Vinte e um acidentes e uma morte a cada 19 horas. Os dados do primeiro semestre nas rodovias federais de Santa Catarina, apresentados no balanço da PRF (Polícia Rodoviária Federal), deixam o Estado na segunda colocação no país em número de acidentes (3.900) e de feridos (4.482), atrás de Minas Gerais, e no quarto lugar em mortes, atrás de Minas Gerais (389), Paraná (302), Bahia (282).
De 1º de janeiro a 30 de junho deste ano, 230 pessoas perderam a vida nas rodovias federais catarinenses. Número estarrecedor, porque já supera 50% do total de mortes durante todo o ano passado (415), quando 6,2 milhões de veículos circularam pelas BRs do Estado.
Mais do que lamentar as perdas de pessoas queridas e de ver famílias destruídas, os acidentes nas rodovias federais têm impacto profundo na economia. Entram nos cálculos custos diretos com atendimento e resgate (mobilização de ambulâncias, bombeiros, PRF e serviços médicos de urgência), despesas hospitalares (internações prolongadas, cirurgias e tratamentos, muitas vezes custeados pelo SUS), e o impacto na produtividade (afastamento de trabalhadores por sequelas, mortes prematuras e ainda os casos de invalidez).
Aliadas às perdas materiais e aos danos a veículos e cargas, estão os prejuízos logísticos, como as interdições das rodovias, que atrasam o transporte de cargas e mercadorias, o que prejudica o setor produtivo.
Essa situação é especialmente grave em Santa Catarina, porque é um Estado exportador e com grande circulação de cargas. E toda essa cadeia de acontecimentos acarreta no aumento dos seguros dos veículos e dos custos para as transportadoras – mais custos para a população.
Os impactos são relevantes também na saúde pública. E neste sentido, podemos elencar a sobrecarga dos hospitais públicos, especialmente os prontos-socorros e UTIs, as altas taxas de vítimas com traumas graves – o que exige tratamentos complexos e caros, como cirurgias ortopédicas e neurológicas, por exemplo, e a demanda por serviços de fisioterapia, reabilitação e apoio psicológico para vítimas e familiares.
Atitudes simples podem ser adotadas para reduzir as chances de acidentes. Entre elas estão a revisão do veículo, a utilização de cinto de segurança, bebê conforto, cadeirinha ou assento de elevação para crianças.

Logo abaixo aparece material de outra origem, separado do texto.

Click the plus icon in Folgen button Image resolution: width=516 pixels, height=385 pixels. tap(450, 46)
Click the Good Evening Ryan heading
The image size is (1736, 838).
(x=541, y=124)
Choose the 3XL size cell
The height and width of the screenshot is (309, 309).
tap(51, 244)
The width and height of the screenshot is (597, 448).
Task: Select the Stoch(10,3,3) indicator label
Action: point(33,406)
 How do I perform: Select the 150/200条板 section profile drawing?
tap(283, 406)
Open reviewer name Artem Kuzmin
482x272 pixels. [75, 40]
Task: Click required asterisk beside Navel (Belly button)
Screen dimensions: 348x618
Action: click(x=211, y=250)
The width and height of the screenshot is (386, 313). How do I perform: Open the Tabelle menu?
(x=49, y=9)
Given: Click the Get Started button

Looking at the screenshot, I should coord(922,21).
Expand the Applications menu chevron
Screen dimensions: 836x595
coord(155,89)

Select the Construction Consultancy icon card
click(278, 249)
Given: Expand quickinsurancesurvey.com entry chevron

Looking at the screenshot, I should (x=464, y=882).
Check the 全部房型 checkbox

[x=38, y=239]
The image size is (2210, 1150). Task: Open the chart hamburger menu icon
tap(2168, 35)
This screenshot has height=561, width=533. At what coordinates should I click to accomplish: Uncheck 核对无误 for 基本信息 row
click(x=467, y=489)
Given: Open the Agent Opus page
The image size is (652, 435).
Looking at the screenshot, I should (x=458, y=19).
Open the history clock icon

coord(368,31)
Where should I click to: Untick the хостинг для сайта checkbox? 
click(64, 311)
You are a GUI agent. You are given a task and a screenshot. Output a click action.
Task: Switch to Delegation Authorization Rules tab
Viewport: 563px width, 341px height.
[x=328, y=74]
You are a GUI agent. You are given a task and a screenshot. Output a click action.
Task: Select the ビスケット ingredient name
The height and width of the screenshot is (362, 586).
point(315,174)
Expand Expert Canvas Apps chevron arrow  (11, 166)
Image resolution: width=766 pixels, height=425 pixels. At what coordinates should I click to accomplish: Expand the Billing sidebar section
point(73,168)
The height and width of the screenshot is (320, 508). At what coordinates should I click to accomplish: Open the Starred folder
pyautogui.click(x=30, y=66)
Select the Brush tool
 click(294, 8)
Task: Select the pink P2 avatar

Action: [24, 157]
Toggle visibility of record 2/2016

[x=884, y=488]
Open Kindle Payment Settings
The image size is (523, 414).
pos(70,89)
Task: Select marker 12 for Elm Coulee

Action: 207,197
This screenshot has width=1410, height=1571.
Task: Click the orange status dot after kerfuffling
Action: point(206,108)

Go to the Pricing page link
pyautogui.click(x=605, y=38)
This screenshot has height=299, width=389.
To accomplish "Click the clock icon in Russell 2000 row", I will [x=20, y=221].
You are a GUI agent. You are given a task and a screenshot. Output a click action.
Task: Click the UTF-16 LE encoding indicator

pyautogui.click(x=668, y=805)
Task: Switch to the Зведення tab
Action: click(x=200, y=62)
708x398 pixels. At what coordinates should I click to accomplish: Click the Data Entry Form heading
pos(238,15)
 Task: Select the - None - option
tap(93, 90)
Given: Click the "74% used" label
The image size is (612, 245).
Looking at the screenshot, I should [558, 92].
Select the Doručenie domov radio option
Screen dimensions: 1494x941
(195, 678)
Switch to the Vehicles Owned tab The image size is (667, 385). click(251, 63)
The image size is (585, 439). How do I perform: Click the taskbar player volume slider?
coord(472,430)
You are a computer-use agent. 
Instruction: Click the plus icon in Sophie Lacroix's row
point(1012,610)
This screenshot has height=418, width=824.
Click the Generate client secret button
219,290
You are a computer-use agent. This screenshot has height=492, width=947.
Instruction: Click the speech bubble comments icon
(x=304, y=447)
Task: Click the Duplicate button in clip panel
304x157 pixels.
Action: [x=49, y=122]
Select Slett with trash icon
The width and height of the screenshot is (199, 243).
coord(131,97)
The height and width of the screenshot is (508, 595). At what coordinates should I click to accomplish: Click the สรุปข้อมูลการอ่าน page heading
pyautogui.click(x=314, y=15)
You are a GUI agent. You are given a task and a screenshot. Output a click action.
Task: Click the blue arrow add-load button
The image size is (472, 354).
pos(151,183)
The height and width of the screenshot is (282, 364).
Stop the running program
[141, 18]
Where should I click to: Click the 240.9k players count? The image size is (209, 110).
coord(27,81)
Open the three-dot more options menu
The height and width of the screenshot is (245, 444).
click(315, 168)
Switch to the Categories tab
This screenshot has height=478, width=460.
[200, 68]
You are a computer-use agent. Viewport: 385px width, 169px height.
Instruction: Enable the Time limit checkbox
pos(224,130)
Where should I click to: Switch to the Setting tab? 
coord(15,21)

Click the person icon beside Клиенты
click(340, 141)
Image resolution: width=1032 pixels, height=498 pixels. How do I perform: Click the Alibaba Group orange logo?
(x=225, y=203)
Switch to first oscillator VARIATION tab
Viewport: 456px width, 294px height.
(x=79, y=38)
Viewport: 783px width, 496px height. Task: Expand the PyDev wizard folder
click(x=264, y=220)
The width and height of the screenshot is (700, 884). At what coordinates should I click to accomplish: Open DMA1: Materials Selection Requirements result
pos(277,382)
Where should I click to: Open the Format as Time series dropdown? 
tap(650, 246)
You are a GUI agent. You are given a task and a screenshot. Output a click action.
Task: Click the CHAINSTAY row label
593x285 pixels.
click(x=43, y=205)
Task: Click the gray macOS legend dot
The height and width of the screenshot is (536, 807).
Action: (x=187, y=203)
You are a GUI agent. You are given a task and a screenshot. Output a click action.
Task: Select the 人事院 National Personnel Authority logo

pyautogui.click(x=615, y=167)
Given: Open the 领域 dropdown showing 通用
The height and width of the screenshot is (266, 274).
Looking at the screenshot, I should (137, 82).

E não esquecer que cumprir regras básicas de trânsito, como respeitar os limites de velocidade e a sinalização de trânsito, adaptar a velocidade às condições da rodovia, ultrapassar apenas pela esquerda, em locais permitidos, somente quando houver segurança e visibilidade e após sinalizar manobras com antecedência; e manter distância do veículo à frente, especialmente em caso de pista molhada. Dirigir com segurança protege vidas.